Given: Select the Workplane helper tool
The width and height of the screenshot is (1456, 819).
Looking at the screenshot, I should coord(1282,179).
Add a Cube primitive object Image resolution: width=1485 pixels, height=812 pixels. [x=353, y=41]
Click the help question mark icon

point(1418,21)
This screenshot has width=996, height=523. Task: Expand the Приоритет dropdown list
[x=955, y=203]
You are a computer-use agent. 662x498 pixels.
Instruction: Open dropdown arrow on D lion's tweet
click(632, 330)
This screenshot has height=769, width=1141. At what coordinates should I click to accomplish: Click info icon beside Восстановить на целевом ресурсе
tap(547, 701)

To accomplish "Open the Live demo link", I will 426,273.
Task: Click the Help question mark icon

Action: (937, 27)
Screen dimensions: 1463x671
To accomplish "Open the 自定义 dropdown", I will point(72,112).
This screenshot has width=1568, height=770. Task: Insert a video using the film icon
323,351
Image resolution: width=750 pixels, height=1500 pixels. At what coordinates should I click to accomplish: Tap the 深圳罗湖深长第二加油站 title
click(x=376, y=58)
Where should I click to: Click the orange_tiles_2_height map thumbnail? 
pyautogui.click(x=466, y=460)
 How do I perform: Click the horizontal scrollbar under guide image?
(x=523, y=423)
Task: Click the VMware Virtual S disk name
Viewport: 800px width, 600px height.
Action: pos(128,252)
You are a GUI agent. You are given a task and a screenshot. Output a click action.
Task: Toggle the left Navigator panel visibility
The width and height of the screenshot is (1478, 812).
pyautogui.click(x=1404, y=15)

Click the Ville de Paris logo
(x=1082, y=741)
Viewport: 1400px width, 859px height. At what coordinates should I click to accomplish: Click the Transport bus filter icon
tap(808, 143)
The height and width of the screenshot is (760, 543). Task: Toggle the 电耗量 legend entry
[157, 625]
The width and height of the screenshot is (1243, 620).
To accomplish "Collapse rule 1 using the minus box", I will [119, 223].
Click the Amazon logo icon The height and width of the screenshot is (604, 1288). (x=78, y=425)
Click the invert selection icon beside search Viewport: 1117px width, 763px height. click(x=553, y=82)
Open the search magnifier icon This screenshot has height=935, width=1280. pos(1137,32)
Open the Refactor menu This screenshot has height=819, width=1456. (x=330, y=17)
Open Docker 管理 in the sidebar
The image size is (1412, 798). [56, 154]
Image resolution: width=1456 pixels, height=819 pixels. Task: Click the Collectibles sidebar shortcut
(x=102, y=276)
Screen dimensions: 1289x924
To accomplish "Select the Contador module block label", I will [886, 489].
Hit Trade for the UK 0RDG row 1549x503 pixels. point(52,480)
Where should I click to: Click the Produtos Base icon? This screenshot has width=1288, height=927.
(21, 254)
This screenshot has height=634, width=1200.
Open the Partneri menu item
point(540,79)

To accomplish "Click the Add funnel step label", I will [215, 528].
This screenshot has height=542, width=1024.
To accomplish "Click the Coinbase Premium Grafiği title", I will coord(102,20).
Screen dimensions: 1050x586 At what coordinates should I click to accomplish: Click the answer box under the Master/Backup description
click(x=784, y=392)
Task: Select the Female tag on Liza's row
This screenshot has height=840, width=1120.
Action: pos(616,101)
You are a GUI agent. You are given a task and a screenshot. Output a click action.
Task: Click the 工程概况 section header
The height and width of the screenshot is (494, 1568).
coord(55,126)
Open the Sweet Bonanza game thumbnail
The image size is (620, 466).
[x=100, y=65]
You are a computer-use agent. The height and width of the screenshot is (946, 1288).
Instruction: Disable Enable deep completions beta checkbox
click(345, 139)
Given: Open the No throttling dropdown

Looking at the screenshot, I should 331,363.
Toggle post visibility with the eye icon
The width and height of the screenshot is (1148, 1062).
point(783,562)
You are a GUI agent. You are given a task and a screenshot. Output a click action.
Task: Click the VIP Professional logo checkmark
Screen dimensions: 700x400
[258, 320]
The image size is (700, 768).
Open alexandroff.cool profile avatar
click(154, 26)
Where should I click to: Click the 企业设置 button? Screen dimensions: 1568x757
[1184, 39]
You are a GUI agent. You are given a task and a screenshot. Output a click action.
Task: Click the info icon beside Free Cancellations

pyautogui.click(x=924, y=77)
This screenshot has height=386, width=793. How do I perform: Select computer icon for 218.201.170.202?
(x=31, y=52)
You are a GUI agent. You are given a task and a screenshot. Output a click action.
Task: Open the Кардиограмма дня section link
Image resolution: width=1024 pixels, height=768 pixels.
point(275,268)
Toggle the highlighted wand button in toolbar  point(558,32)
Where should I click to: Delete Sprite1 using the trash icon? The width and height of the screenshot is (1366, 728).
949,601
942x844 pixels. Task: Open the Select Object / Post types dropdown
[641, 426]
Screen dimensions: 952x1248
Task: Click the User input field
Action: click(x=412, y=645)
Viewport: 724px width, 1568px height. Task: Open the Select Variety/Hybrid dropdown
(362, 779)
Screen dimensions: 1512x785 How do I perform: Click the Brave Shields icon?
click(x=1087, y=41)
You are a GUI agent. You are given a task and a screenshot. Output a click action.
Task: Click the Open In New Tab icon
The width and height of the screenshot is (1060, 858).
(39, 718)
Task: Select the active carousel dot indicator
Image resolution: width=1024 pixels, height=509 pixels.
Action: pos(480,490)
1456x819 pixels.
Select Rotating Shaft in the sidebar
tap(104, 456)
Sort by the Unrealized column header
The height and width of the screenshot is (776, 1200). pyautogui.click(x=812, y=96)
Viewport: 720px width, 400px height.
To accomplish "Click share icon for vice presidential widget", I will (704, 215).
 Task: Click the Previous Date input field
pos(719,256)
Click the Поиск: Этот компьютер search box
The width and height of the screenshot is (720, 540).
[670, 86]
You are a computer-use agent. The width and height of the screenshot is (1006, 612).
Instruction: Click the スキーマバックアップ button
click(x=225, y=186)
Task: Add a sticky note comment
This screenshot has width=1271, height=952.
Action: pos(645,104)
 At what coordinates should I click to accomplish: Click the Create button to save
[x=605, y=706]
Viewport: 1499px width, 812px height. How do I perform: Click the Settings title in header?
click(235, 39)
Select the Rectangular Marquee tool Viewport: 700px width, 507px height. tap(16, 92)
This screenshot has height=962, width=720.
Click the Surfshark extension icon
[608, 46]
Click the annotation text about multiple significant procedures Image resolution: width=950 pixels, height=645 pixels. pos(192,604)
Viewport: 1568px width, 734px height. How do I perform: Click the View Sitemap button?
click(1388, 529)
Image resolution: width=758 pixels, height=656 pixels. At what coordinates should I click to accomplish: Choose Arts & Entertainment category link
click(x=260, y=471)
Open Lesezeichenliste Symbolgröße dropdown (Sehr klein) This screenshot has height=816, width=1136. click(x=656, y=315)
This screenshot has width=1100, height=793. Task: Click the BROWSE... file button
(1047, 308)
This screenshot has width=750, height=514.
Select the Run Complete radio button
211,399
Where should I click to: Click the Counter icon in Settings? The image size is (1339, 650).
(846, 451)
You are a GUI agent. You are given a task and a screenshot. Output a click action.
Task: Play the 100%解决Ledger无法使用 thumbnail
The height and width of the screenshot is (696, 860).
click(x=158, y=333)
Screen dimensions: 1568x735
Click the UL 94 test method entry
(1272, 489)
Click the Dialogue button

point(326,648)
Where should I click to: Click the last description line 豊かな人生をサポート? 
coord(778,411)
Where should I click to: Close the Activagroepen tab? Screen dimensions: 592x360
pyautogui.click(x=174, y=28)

THE TASK - Return everything in the records above from the line containing "The height and width of the screenshot is (760, 543)." down to the line containing "point(540,79)", with both of those lines included, reproducing each line without any change.

THE RESPONSE -
The height and width of the screenshot is (760, 543). Task: Toggle the 电耗量 legend entry
[157, 625]
The width and height of the screenshot is (1243, 620).
To accomplish "Collapse rule 1 using the minus box", I will [119, 223].
Click the Amazon logo icon The height and width of the screenshot is (604, 1288). (x=78, y=425)
Click the invert selection icon beside search Viewport: 1117px width, 763px height. click(x=553, y=82)
Open the search magnifier icon This screenshot has height=935, width=1280. pos(1137,32)
Open the Refactor menu This screenshot has height=819, width=1456. (x=330, y=17)
Open Docker 管理 in the sidebar
The image size is (1412, 798). [56, 154]
Image resolution: width=1456 pixels, height=819 pixels. Task: Click the Collectibles sidebar shortcut
(x=102, y=276)
Screen dimensions: 1289x924
To accomplish "Select the Contador module block label", I will [886, 489].
Hit Trade for the UK 0RDG row 1549x503 pixels. point(52,480)
Where should I click to: Click the Produtos Base icon? This screenshot has width=1288, height=927.
(21, 254)
This screenshot has height=634, width=1200.
Open the Partneri menu item
point(540,79)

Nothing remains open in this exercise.